Home » Last Rat Standing: Where You Can Find The Last Chuck E. Cheese Animatronic Band on Earth

Last Rat Standing: Where You Can Find The Last Chuck E. Cheese Animatronic Band on Earth

The Beatles. Blondie. Pink Floyd. Simon & Garfunkel. One Direction… For every chapter in the centuries-long story of music, you’ll find the sad stories of band break-ups. And it seems that the time is nearing to add another high profile band to the list of legendary losses for music fans: the last animatronic band at a Chuck E. Cheese.

For fans of the “original pizza rat,” we spent an entire in-depth feature here at Theme Park Tourist exploring the story of Chuck E. Cheese – founded in 1976 by Nolan Bushnell, the creator of Atari. What began as a pizza parlor with a trash-talking animatronic rat soon become a staple of themed entertainment, bringing novel animatronic technologies out of Disney Parks and close to home. The era of the “family entertainment center” saw many imitators, but the Chuck E. Cheese brand and its characters dominated and became household names through the ’90s.

 

Okay, okay, to be fair, 35 years isn’t a bad run for Munch’s Make Believe Band – an unlikely musical group headed by a rat who’s backed by a chicken, a dog, a purple monster, and an Italian pizza chef. But a modern makeover has seen this old school rock group from the ’80s outmoded and replaced by “interactive dance floors” and screen-based appearances from characters at all of its more than 400 U.S. locations… except one

Now, the very last of Munch’s Make-Believe Band remains at a single location: Northridge, California, near Los Angeles.
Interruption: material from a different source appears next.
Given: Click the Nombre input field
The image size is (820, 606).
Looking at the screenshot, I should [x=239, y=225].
CEO David McKillips told Los Angeles’ KTLA, “More than a billion people have come through the doors of Chuck E Cheese. We’ve been phasing out the animatronics over the last couple of years, because every generation has had their own Chuck E. Cheese.” 

 

It’s a fair statement. Chuck himself underwent a substantial redesign in 2012, adopting a sleek, stylized new character model (and swapping species, officially morphing from a rat to a mouse). That left the fascinatingly clunky animatronics significantly “off-model” from the corporate style book. And given that Chuck E. Cheese’s target audience is kids and not nostalgic millennials, “upgrading” the characters’ in-store setup to a modern, high-energy format is, on paper, a no brainer.
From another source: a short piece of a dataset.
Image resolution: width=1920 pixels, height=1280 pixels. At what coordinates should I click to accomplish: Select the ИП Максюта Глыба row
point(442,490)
CEC Entertainment Inc. CEO Tom Leverton explained the end of the robotic dinner show in 2017 to NPR’s Morning Edition by saying, “A child today has such high expectations for entertainment that the animatronics, even at their absolute best, can’t live up to those expectations.” He added to CBS News, “The kids stopped looking at the animatronics years and years ago, and they would wait for the live Chuck E. to come out.”

 

The remaining Make Believe Band is no accident. “We wanted to keep one legacy location open and have our band have a residence where you can come anytime you want, every day, the band will be playing. This is going to become a destination for all of our super-fans and those that just want to reach back to the legacy of Chuck E. Cheese,” said McKillips. The remaining band’s retirement set-up has also been “plussed” with a tune-up in motion, lighting, and sound for the “residency’s” official start in November 2023, ensuring that it feels like a loving tribute to the retiring cast instead of a dusty relic.
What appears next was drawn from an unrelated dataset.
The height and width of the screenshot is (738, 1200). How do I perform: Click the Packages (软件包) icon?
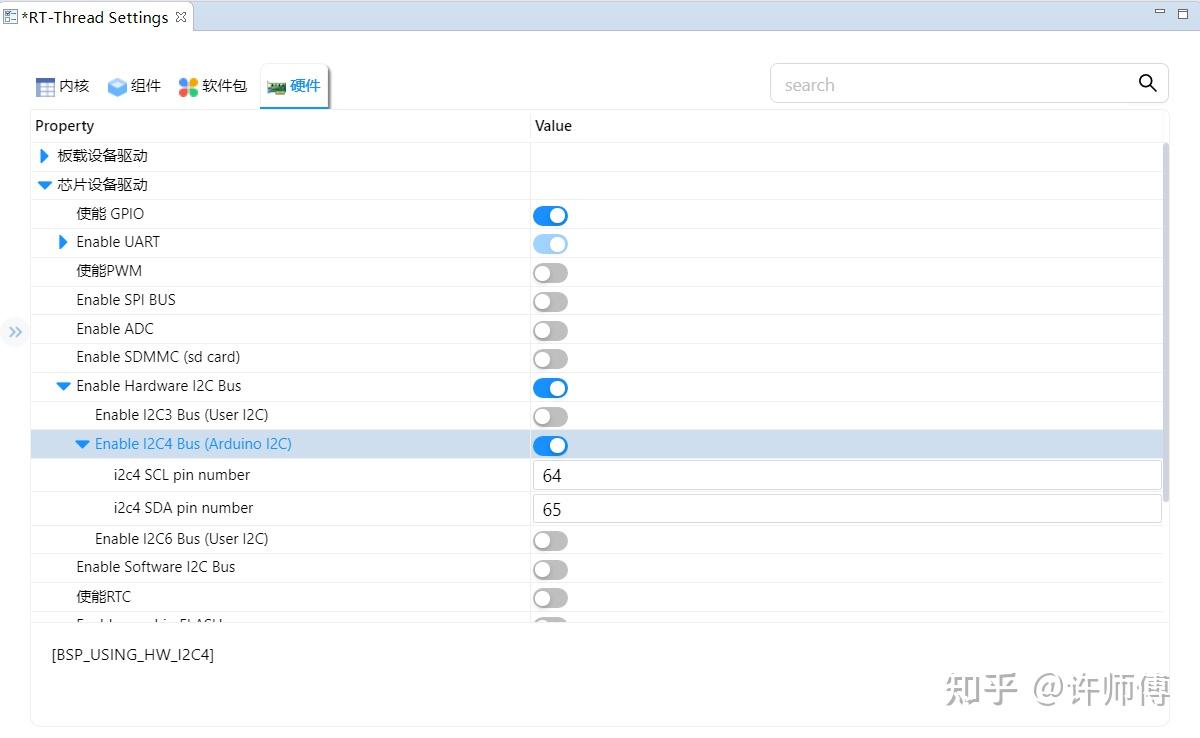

Original founder Nolan Bushnell was present at the announcement, telling KTLA “I actually am glad that it’s going to be in a restaurant and not some museum. I think it’s good to be able to come here and experience what we started in 1976, having it in a restaurant is an appropriate way to give homage to our legacy.”

Next time you visit Disneyland or Universal Studios Hollywood, you might just want to make the side trip to Northridge to see the very last Munch’s Make Believe Band around… If history tells us anything, it’s that you never know when a great band will decide to call it quits for good.